### TASKS TO PERFORM:
a: In the forum thread, who is named as one of the few artists who could make camp work?
b: Print the part of the forum thread that begins at the words "While I didn't" and stops after "directing a movie.".

### TEXT:

++++++++++++++++++++

It is the first movie I have walked out on in 12 years. And I never walk out on super hero movies -- until now.
Veritas et probitas super omnia.

Mr. Hamrick

While I didn't walk out of it, I will say that I regret spending the money to go see it. 

Frank Miller is a great comic writer but he has no business directing a movie.

thanoson

Long live Slaanesh, Prince of Pain!!!

danhagen

The lead actor is a properly period charmer, the film is beautifully mounted and the whole enterprise is pointless and boring.
It's the Batman TV show meets Pulp Fiction. Watching camp material that tries vainly to make the emotional connection with its audience that it has already irrevocably severed is like watching a stand-up comic bomb while bathed in flop sweat.
The romantic comedy interplay with the Spirit's many beautiful admirers was about the only thing that worked, and then for just a couple of minutes.
Oscar Wilde was one of the few artists who could make camp work. These people are not among those few.
Veritas et probitas super omnia.

Figure Fan

Quote from: danhagen on January 08, 2009, 11:53:29 PM
The lead actor is a properly period charmer, the film is beautifully mounted and the whole enterprise is pointless and boring.
It's the Batman TV show meets Pulp Fiction. Watching camp material that tries vainly to make the emotional connection with its audience that it has already irrevocably severed is like watching a stand-up comic bomb while bathed in flop sweat.
The romantic comedy interplay with the Spirit's many beautiful admirers was about the only thing that worked, and then for just a couple of minutes.
Oscar Wilde was one of the few artists who could make camp work. These people are not among those few.

++++++++++++++++++++

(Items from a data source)
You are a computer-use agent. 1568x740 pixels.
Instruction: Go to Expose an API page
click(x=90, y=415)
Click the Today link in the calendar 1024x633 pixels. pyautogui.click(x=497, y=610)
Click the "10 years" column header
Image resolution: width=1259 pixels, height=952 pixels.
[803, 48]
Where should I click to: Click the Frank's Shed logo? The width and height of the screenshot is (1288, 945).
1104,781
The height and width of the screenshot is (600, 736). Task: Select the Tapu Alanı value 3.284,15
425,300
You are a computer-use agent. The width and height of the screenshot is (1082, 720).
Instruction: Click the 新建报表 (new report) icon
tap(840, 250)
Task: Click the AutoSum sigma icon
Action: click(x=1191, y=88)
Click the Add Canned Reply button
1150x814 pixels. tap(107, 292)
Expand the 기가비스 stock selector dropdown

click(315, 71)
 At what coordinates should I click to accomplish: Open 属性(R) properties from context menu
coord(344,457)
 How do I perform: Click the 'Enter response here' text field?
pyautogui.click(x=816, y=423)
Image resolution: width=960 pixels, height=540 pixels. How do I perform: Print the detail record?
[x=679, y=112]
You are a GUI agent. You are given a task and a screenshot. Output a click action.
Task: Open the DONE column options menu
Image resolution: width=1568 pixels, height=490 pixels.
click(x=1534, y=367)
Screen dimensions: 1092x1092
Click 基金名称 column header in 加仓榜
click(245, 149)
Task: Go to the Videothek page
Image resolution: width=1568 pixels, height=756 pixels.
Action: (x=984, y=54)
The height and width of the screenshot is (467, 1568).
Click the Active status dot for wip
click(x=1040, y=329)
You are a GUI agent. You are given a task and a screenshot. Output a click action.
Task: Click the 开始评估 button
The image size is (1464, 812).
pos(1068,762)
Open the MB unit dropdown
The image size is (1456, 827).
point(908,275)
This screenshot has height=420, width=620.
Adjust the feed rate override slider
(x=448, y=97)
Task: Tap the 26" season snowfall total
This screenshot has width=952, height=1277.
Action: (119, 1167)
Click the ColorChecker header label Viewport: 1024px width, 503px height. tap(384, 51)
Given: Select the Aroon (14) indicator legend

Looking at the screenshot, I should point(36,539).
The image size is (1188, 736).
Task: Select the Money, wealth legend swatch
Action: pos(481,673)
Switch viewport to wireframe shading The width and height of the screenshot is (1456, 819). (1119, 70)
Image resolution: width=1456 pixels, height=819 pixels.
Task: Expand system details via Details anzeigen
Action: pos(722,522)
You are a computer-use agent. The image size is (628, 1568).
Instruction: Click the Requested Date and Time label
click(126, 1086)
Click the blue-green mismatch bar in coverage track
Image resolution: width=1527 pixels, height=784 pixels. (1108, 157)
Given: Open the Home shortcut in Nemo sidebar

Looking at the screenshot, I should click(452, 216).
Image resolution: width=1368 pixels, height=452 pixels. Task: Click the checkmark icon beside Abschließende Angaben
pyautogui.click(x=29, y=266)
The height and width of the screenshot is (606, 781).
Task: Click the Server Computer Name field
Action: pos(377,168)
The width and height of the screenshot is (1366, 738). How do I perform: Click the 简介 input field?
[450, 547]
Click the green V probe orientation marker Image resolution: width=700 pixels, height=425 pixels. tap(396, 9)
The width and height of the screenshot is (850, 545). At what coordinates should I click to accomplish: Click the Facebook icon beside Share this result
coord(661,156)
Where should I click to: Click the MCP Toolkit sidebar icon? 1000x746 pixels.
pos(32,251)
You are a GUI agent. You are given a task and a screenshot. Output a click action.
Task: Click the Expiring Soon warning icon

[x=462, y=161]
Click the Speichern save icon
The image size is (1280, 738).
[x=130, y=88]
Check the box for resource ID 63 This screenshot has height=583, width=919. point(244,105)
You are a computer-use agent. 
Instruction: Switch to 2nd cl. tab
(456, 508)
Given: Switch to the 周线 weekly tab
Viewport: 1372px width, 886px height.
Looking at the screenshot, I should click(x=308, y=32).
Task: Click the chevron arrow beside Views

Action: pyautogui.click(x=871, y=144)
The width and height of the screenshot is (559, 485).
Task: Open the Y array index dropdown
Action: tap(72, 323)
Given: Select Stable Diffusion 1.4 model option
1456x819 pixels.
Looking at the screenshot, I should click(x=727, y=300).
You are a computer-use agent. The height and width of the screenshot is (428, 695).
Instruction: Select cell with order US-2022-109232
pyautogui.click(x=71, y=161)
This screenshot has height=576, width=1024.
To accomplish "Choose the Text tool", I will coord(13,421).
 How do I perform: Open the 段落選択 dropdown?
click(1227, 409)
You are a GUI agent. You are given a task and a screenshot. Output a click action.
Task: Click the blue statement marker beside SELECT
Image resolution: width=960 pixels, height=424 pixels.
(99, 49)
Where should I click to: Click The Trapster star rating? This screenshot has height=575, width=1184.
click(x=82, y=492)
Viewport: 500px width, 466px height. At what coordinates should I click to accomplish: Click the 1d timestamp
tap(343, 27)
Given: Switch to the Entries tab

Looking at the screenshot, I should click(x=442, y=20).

++++++++++++++++++++

### THE SOLUTIONS:
a: Oscar Wilde

b:
While I didn't walk out of it, I will say that I regret spending the money to go see it. 

Frank Miller is a great comic writer but he has no business directing a movie.